The group should be able to use a protractor to identify qualities of angles.
Setup Time: 15 minutes
Time: 35 – 45 minutes
Instruction: Whole class, pairs and Individual
1. Teachers should tape chart paper to the chalkboard. Students should lay their chart paper on the desk so it is visible to the group.
2. Connect two 24” Toobeez tubes into a straight line along the multi-holed equator of a sphere. This will serve as the 0º/180º line of the Toobeez protractor model. (*If enough Toobeez sets are not available, three models can be made per Toobeez set. The teacher model can be modified by using 36″ tubes, and student groups can construct models using either 24” or 16” tubes.)
3. Insert a 24” Toobeez tube into the center sphere along the multi-holed equator so that it is at a right angle with the tubes of the 0º/180º line. This will serve as the 90º line of the Toobeez protractor model.
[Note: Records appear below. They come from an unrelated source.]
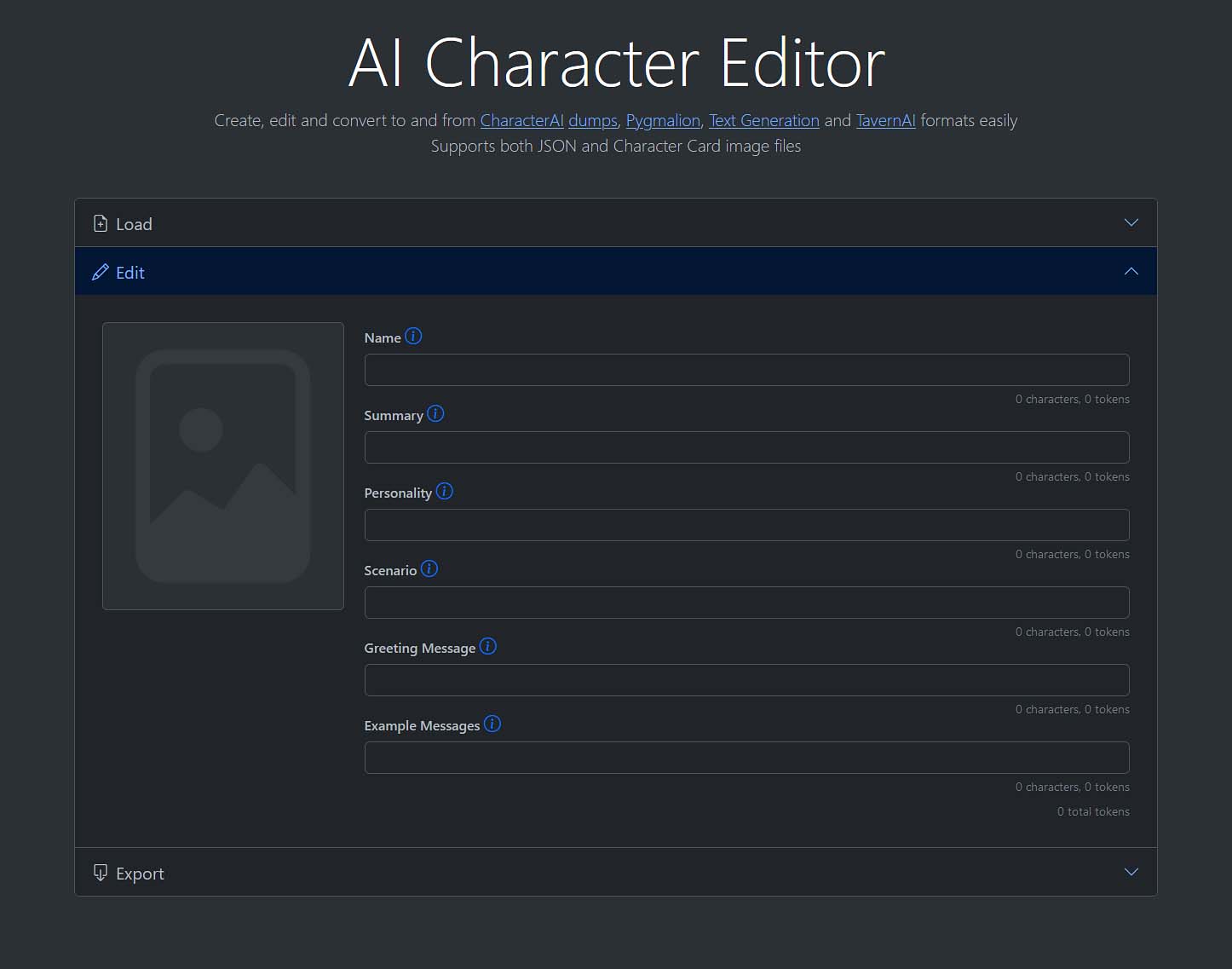Open the info tooltip next to Example Messages
The width and height of the screenshot is (1232, 969).
492,724
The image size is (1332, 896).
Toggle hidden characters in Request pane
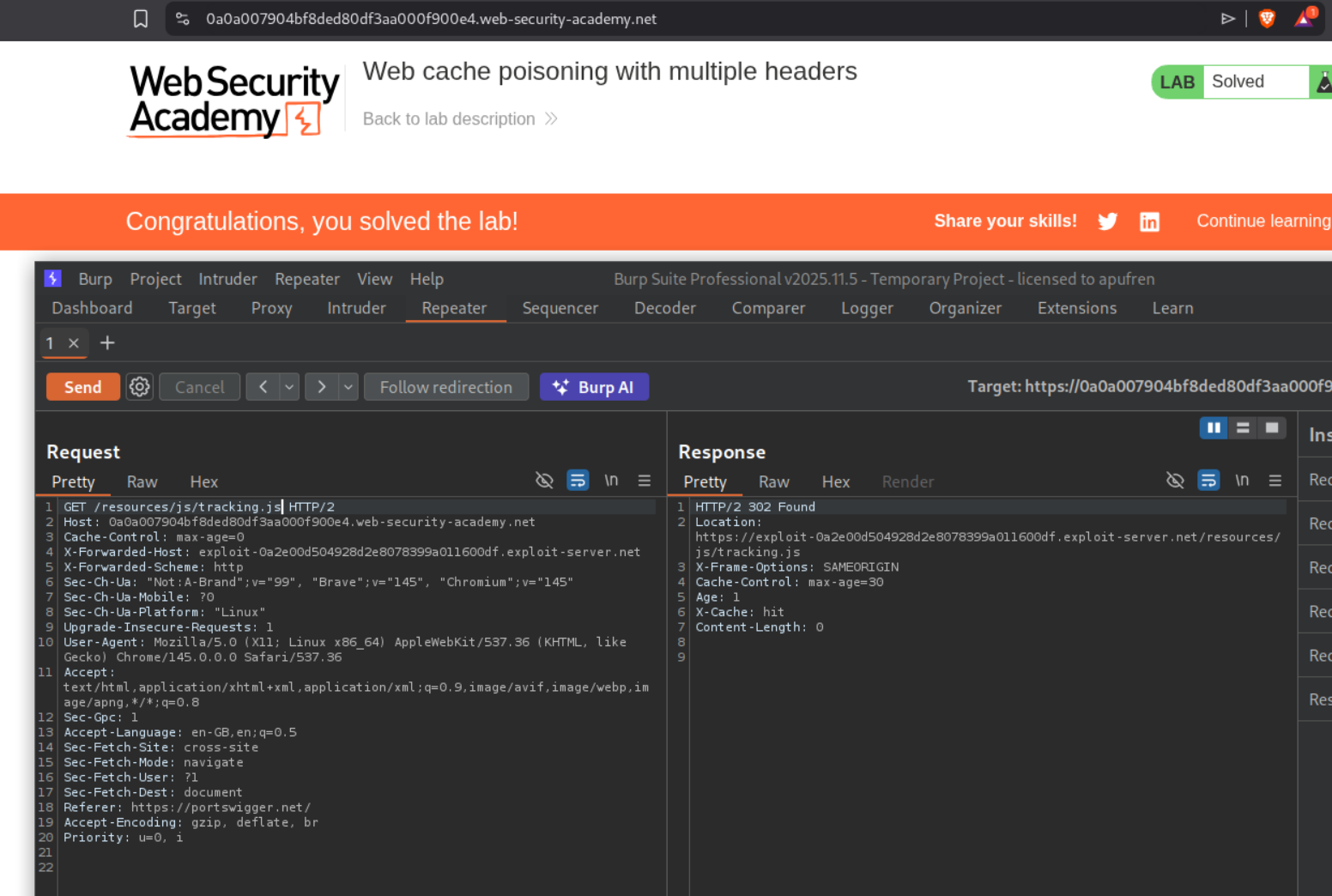(x=544, y=481)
4. Insert two additional 24” Toobeez, one on either side of the 90º line, so that both are midway between the 90º and 0º/180º line.
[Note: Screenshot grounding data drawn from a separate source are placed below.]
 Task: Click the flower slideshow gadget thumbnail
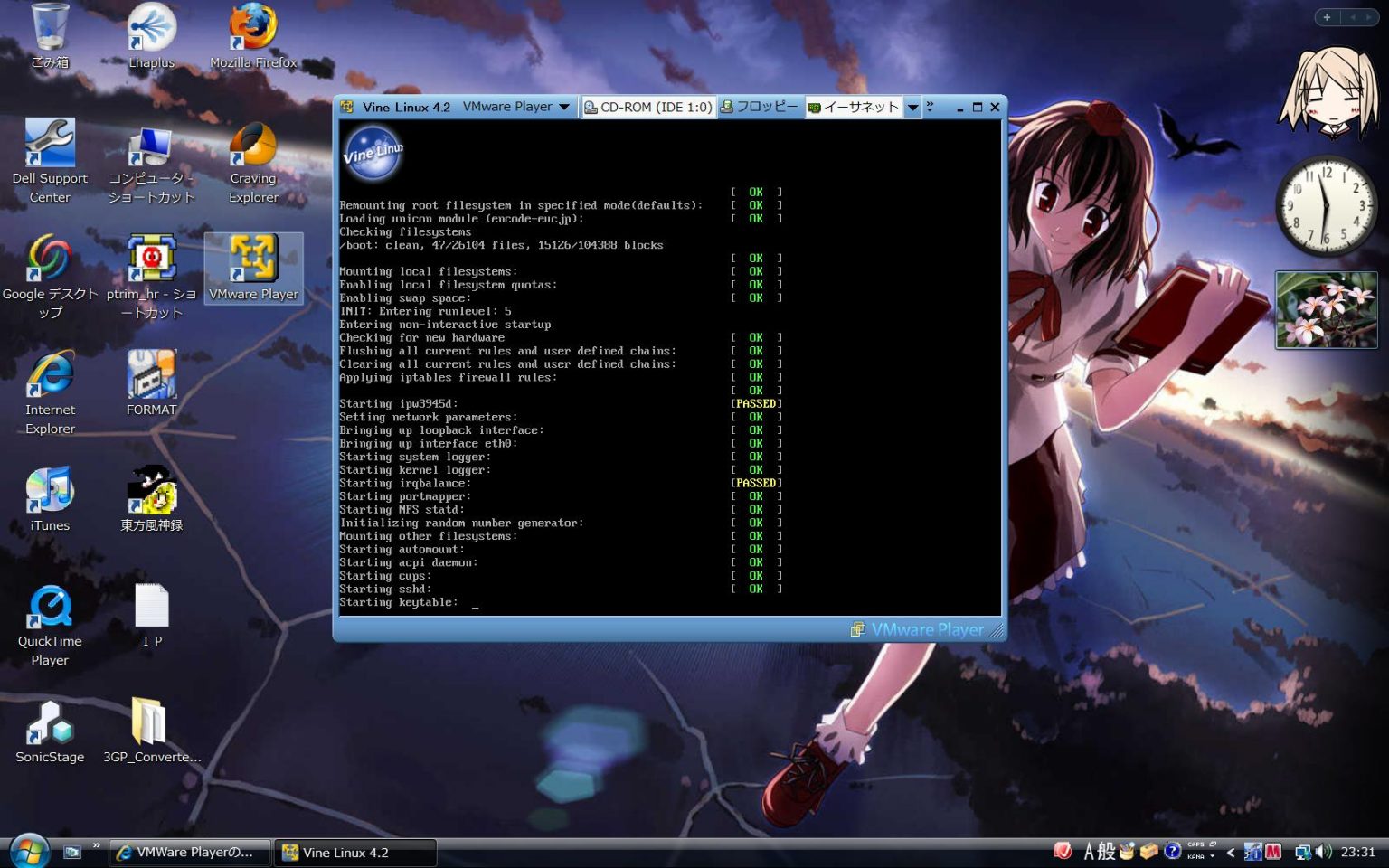point(1326,310)
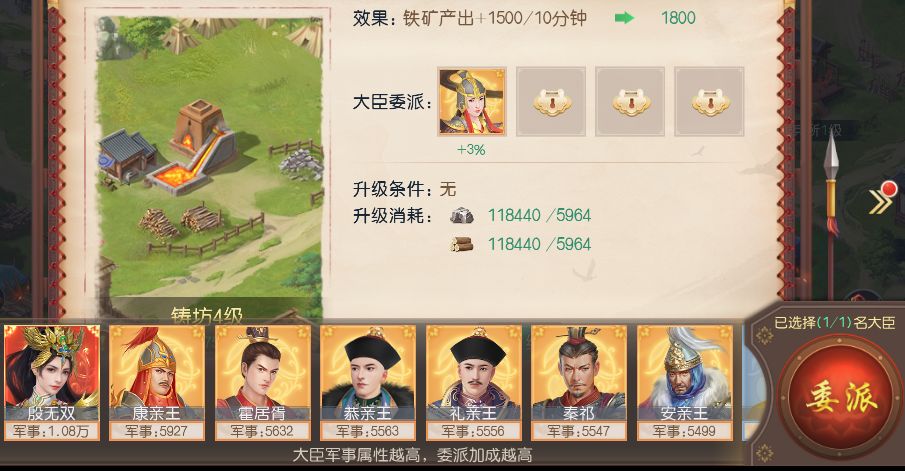Click the wood log resource icon
Image resolution: width=905 pixels, height=471 pixels.
pos(462,244)
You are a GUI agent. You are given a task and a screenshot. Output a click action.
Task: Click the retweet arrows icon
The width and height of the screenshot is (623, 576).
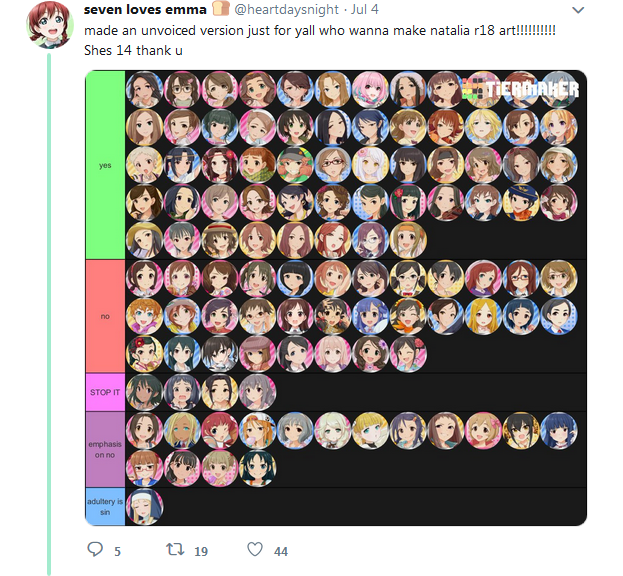coord(175,549)
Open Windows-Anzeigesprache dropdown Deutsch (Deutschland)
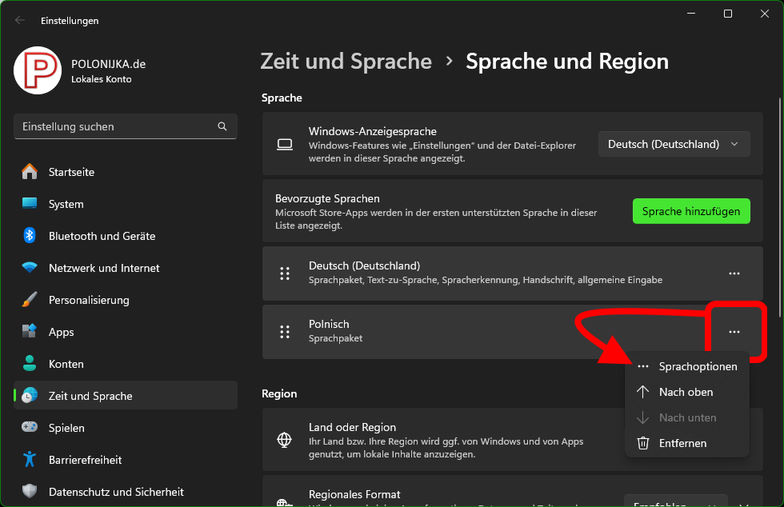Image resolution: width=784 pixels, height=507 pixels. coord(673,144)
5. Teachers should hold their protractor model up to the center of the chart paper and have students do the same in their groups.
6. Using a red marker, color the chart paper to the right of the 90º tube.Write the word “acute” (<90º) above this area.
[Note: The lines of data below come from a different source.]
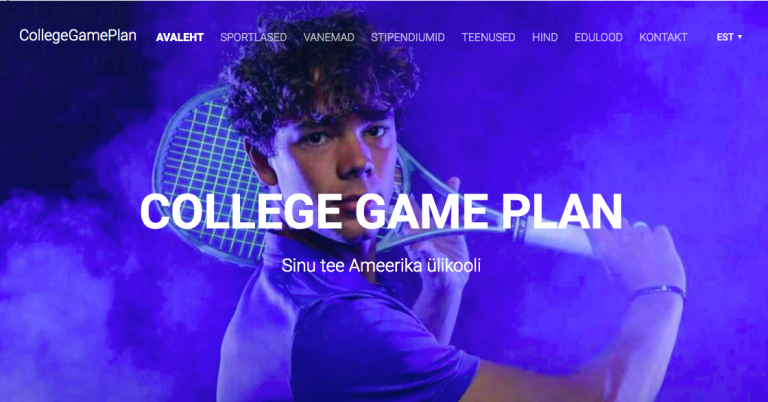768x402 pixels.
Task: Click the 'Sinu tee Ameerika ülikooli' tagline
Action: pyautogui.click(x=381, y=266)
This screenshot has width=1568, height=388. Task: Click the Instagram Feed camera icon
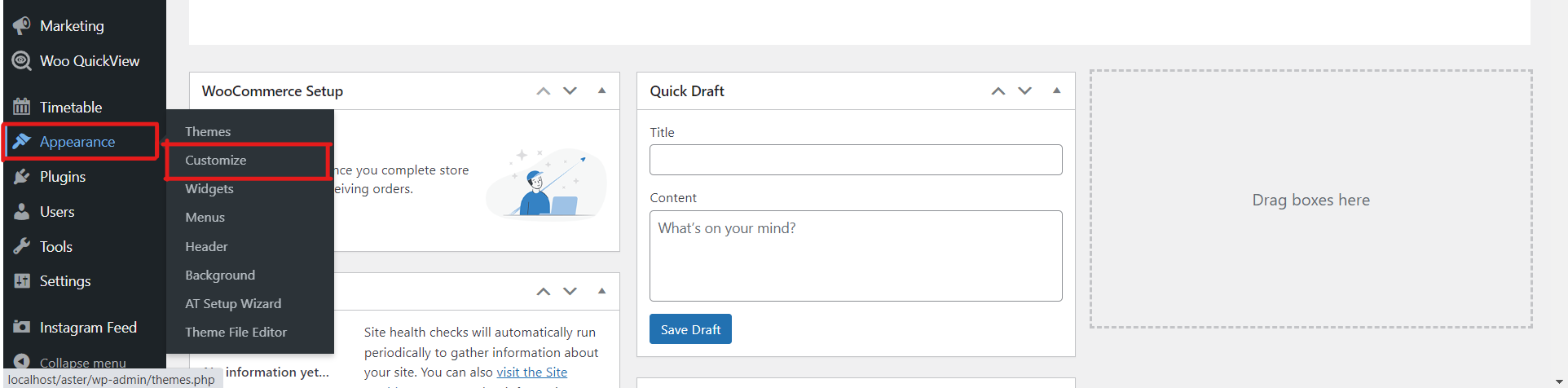coord(22,327)
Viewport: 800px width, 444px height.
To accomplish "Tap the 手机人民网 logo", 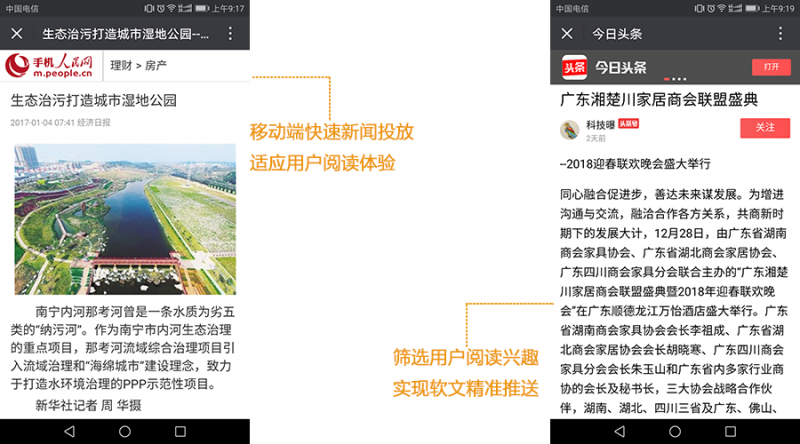I will (50, 66).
7. Using a green marker, write the word “right” above the 90º tube.
8. Using a blue marker, color the chart paper to the left of the 90º tube. Write the word “obtuse” (>90º) above this area.
Here are available Training Options!
1. Divide the students into groups.
2. Read aloud the following Activity Challenge Box to the group.
Challenge: The group should be able to use a protractor to identify qualities of angles.
3. Teachers should begin with a mini-lesson on measuring angles and protractor use. Hint: Use the Toobeez protractor model as an educational prop in the mini-lesson.
4. Using the remaining Toobeez pieces, each group should build model of each type of angle and classify it.
5. At their desks, each student should draw three examples of obtuse and acute angles.
6. Using their protractors, students should measure their hand-drawn angles.
7. After the activity, circle up the group and ask them the following questions: “How is a protractor used to identify types of angles?”
8. Finally, move to the “Activity Discussion and Processing” section of the activity.
To close the lesson, end with a group discussion about what was learned during the activity. Circle up the group and work through the following questions. If possible, record the group’s responses on flip chart paper so all comments are displayed.
Here are some additional topics for class discussion:
1. A different view.
Insert eight 24” Toobeez tubes into a sphere along the multi-holed equator. Present this to students as the interior model of a circle. Challenge the class to deduce from the model how many degrees are in a complete circle.
2. Extension/Follow up.
At their desks, have students draw several examples of some geometric shapes (for example, triangle, square and rectangle). Then have the students measure and record the angular measurements of these shapes. Challenge the students to identify any observed mathematical rules from their findings (for example, all the angles in a triangle add up to 180º).